Musings —06.14.2011 09:34 AM—
I’m surprised, a bit, that The Walrus published online the entire piece I did for them. In any event, it allows me to share the link with you. Comments, as always, are welcome.
Davey and I and others had been attempting to convince Ignatieff that he desperately needed a winning ballot question. His late-summer promise to defeat the Harper government and force a general election had sent the party into a tailspin. Whatever popularity we had enjoyed was slipping away. Simultaneously, the government had been equivocating on ending Canada’s military presence in Afghanistan in 2011. Despite an all-party resolution favouring the conclusion of our combat role, it was clear that many among the hawkish Conservatives wanted us to stay.
Davey — the son of the legendary Grit rainmaker, Keith Davey, and a friend who had brought me to Ottawa to run the Liberal war room — thought an election fought on extending the war could end badly for the Conservatives. Even better, it would banish a few ghosts for the Liberals. Ignatieff had secured the leadership months earlier, and was still dogged by concerns from the party’s left wing. In his writing and media appearances, the former Harvard professor had been an enthusiastic proponent of the war in Iraq, unambiguously pro-American and, seemingly, an advocate of “coercive interrogation” with terror suspects. His position had put him at odds with others in the party. After nearly a decade in Afghanistan, some of us felt we had done our share, with too many Canadian lives lost. We thought it was time for other Western nations to step up. In the coming election, Liberals should be the ones favouring an end to the war. Let the Harper regime, with its bellicose military rhetoric and its willingness to give the generals whatever shiny new toy they desired, become the party that favoured war with no end.

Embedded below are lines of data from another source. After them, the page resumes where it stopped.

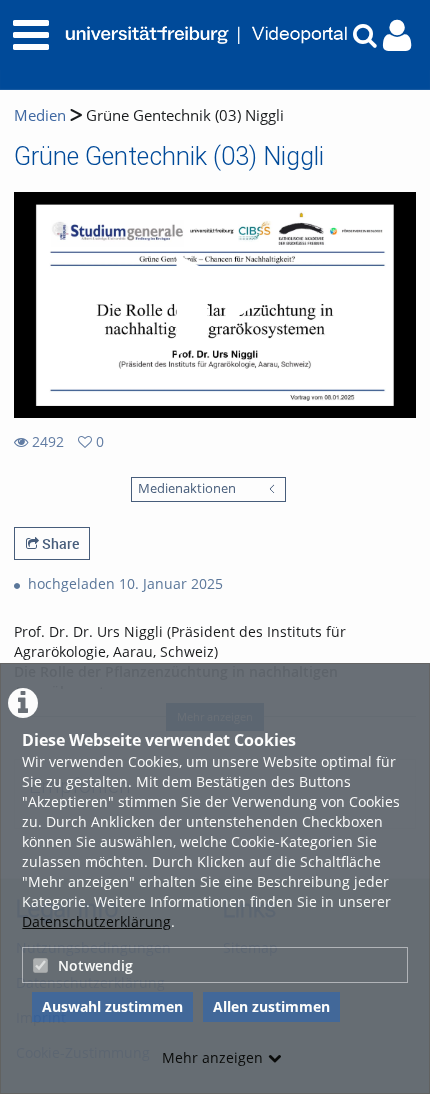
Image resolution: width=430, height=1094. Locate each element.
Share (59, 543)
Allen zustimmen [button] (271, 1006)
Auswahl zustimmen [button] (112, 1006)
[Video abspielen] (215, 305)
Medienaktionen (187, 488)
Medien (40, 115)
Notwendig (95, 965)
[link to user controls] (397, 35)
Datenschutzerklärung (96, 921)
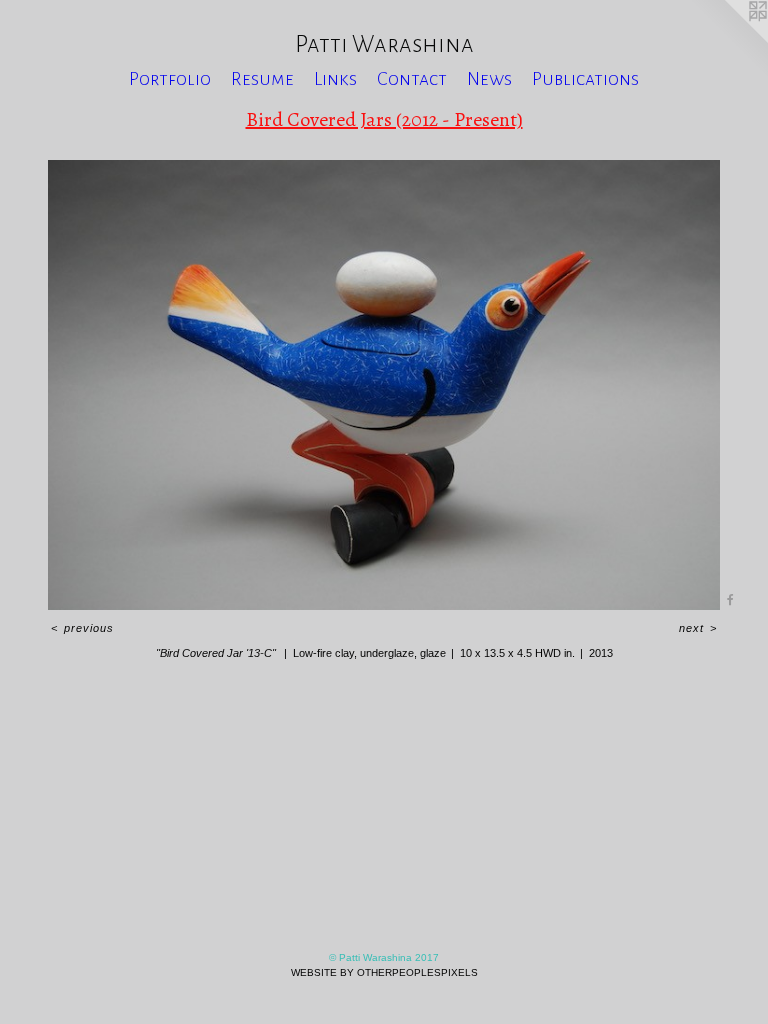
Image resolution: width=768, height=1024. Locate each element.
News (489, 79)
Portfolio (170, 79)
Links (335, 79)
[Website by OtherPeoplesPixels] (728, 40)
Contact (412, 79)
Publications (585, 79)
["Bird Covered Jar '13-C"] (384, 385)
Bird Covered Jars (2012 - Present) (384, 119)
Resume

“We can banish the pro-American, pro-torture, pro-Iraq war stuff in one move,” I had said to Davey and others in the Office of the Leader of the Opposition. “We’d pick up a ton of NDP and Bloc support. And Harper will be caught in the quagmire like John McCain was. It’s perfect.”
But Ignatieff wouldn’t do it. Not only would he not even discuss the notion, Davey said; he was angry that we had suggested it in the first place. When I asked Davey what he’d said to Ignatieff, he replied, “I told him we just wanted him to, you know, win the fucking election. That’s all.”